# [Task]
Look through the entries below, please, and copy every line with the word "will".

(Stored records)
***

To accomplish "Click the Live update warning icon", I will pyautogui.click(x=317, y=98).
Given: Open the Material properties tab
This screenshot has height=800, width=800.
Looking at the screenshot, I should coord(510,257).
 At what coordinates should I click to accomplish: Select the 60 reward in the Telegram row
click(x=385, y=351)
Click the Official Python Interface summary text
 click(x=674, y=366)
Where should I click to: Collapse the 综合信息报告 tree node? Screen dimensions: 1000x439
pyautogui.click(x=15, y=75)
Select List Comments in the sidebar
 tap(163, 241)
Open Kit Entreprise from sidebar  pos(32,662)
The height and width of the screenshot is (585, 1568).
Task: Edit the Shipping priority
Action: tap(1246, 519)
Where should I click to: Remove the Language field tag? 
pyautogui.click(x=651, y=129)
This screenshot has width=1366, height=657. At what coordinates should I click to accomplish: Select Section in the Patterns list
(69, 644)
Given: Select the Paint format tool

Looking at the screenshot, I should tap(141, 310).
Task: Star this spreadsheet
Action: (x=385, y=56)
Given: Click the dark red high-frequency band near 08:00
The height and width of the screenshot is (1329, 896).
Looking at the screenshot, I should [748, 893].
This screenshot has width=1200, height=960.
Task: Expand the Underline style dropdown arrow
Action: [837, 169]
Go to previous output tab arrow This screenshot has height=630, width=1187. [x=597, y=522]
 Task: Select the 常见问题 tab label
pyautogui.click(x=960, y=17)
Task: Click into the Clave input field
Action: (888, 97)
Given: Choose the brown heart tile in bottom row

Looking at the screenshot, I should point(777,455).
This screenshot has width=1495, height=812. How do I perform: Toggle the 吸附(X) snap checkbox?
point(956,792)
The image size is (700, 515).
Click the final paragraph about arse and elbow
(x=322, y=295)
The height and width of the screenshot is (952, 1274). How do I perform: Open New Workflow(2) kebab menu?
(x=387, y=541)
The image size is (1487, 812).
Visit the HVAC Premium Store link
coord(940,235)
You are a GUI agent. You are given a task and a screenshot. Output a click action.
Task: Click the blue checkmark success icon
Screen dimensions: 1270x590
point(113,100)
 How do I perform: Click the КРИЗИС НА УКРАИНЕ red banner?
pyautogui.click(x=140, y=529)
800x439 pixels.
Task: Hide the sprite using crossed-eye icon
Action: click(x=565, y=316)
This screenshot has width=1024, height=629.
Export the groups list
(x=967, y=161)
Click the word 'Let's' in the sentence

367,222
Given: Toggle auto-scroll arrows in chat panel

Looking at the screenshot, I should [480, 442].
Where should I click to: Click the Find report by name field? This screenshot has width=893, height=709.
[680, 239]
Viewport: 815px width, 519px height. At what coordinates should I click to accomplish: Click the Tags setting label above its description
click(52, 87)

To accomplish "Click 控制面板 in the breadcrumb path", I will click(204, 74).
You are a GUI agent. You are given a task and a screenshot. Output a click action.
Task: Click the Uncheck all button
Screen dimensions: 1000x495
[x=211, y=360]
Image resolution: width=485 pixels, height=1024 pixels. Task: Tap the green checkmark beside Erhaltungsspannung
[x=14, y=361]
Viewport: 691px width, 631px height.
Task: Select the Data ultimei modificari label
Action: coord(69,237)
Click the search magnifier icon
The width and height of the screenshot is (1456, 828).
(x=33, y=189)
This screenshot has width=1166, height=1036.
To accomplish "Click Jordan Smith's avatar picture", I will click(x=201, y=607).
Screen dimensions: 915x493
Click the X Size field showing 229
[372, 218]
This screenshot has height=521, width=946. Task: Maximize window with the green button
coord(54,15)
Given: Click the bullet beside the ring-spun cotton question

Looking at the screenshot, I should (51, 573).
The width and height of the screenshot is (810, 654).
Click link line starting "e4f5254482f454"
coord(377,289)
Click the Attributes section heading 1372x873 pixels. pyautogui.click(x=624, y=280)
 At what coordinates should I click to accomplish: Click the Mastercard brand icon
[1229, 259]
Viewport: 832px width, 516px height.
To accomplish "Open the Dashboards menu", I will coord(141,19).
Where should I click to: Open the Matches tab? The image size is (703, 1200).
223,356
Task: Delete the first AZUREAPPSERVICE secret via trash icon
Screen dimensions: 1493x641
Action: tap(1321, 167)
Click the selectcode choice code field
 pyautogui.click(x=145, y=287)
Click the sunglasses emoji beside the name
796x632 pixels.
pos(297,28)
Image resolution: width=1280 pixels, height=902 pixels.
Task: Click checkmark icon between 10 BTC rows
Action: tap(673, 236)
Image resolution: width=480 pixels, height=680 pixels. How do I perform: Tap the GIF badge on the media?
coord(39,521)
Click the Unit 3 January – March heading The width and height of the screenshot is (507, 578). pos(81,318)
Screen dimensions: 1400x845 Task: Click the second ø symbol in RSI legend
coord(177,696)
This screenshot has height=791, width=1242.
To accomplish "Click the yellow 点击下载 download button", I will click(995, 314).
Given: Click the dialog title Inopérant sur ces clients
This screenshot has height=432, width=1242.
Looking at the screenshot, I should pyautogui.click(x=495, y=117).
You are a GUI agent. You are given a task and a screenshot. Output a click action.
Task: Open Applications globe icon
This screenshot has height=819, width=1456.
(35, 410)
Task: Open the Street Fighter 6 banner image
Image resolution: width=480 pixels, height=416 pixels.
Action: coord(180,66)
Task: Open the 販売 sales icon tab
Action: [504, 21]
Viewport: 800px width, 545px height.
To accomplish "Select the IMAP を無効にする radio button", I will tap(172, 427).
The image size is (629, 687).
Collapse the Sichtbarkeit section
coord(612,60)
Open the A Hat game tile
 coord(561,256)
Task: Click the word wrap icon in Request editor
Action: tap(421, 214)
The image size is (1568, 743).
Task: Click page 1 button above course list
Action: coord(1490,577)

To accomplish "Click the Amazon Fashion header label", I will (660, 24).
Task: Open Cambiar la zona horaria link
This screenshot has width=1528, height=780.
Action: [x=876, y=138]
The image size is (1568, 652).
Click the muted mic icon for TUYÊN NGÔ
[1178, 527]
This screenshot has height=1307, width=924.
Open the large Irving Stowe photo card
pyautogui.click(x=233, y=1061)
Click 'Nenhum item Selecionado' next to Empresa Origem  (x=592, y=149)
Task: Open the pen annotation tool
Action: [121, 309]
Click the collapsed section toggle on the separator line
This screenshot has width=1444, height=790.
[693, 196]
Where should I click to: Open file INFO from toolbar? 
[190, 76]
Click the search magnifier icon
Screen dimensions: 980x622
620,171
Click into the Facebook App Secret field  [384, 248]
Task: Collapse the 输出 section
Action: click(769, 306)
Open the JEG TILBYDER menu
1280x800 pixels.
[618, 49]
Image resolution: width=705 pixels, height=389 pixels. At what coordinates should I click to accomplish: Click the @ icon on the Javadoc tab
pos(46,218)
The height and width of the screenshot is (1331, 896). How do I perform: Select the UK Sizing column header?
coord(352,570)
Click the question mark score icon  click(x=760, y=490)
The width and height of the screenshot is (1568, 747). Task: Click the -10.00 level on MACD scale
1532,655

***

# [Result for this task]
To accomplish "Click the Live update warning icon", I will pyautogui.click(x=317, y=98).
To accomplish "Click 控制面板 in the breadcrumb path", I will click(204, 74).
To accomplish "Click Jordan Smith's avatar picture", I will click(x=201, y=607).
To accomplish "Open the Dashboards menu", I will coord(141,19).
To accomplish "Click the yellow 点击下载 download button", I will click(995, 314).
To accomplish "Select the IMAP を無効にする radio button", I will tap(172, 427).
To accomplish "Click the Amazon Fashion header label", I will (660, 24).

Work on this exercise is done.